Pantau - Indonesia menyelenggarakan forum bisnis bertajuk Tuna Talks: Exploring Tradition, Heritage & Sustainability in Indonesia’s Tuna Fisheries di Paviliun Indonesia pada World Expo 2025 Osaka, Jepang, sebagai upaya memperkuat diplomasi kelautan dan mempromosikan praktik perikanan tuna berkelanjutan.
Forum ini digagas oleh kolaborasi berbagai organisasi—MDPI, YKAN, YII, Marine Change, dan FairTrade USA—dengan koordinasi dari Resonance Global, dan menyoroti pentingnya kerja sama internasional dalam menjaga ekosistem laut.

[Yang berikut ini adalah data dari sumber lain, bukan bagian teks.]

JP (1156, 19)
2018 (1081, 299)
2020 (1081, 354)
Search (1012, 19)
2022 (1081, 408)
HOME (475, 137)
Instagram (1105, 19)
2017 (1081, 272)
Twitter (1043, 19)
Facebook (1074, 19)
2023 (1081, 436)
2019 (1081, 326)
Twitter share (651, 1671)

Sashimi, Huhate, dan Laut Banda: Simbol Keberlanjutan
Tilma Komaling dari Indonesia Tuna Consortium menyatakan bahwa setiap irisan sashimi tuna mewakili kerja keras nelayan dan visi ekonomi biru Indonesia.
Metode tradisional ramah lingkungan seperti Huhate (pancing joran) yang digunakan di Maluku, Ternate, dan Tidore dibahas sebagai praktik berkelanjutan yang menghindari tangkapan sampingan (bycatch).

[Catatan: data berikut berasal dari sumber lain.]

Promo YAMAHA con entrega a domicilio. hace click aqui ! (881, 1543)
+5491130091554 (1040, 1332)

Glaudi Perdanahardia dari YKAN menyoroti pengelolaan wilayah tangkap dengan pendekatan ilmiah, seperti penutupan sementara area Laut Banda guna memulihkan stok tuna.

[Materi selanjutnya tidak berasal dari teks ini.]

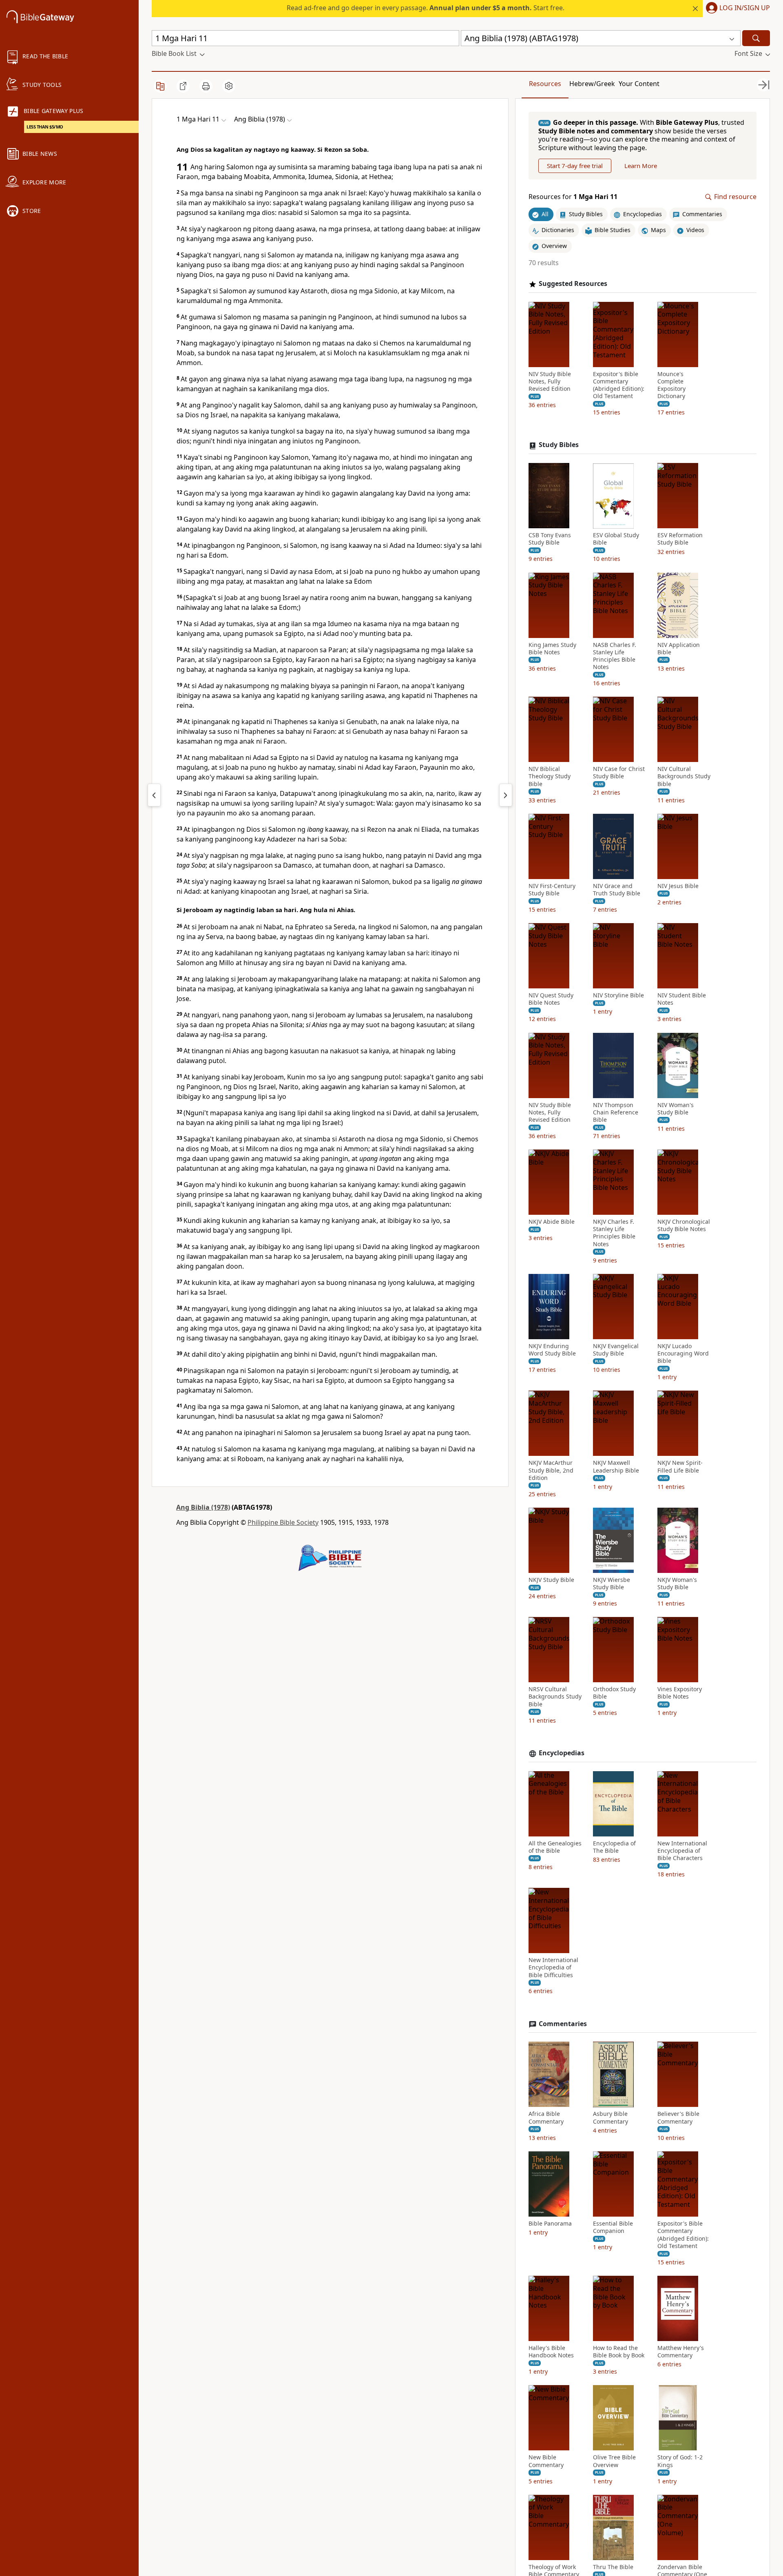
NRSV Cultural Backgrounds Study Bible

Diplomasi Investasi dan Adaptasi Teknologi
Aiko Yamauchi dari Seafood Legacy menyebut Indonesia sebagai pemasok tuna terbesar kedua bagi Jepang dengan ekspor global mencapai 52,7 ribu ton, menunjukkan pentingnya kerja sama strategis.
Kai García Neefjes dari YII menyampaikan harapan untuk mengadaptasi teknik Jepang ke perikanan Indonesia, sementara Sri Sumiati Jalil dari MDPI menekankan pentingnya memperkuat kelembagaan komunitas nelayan melalui koperasi.
Direktur Paviliun Indonesia Didik Darmanto menutup sesi dengan menyatakan bahwa forum ini adalah komitmen nyata Indonesia terhadap ekonomi biru berbasis tradisi dan keberlanjutan.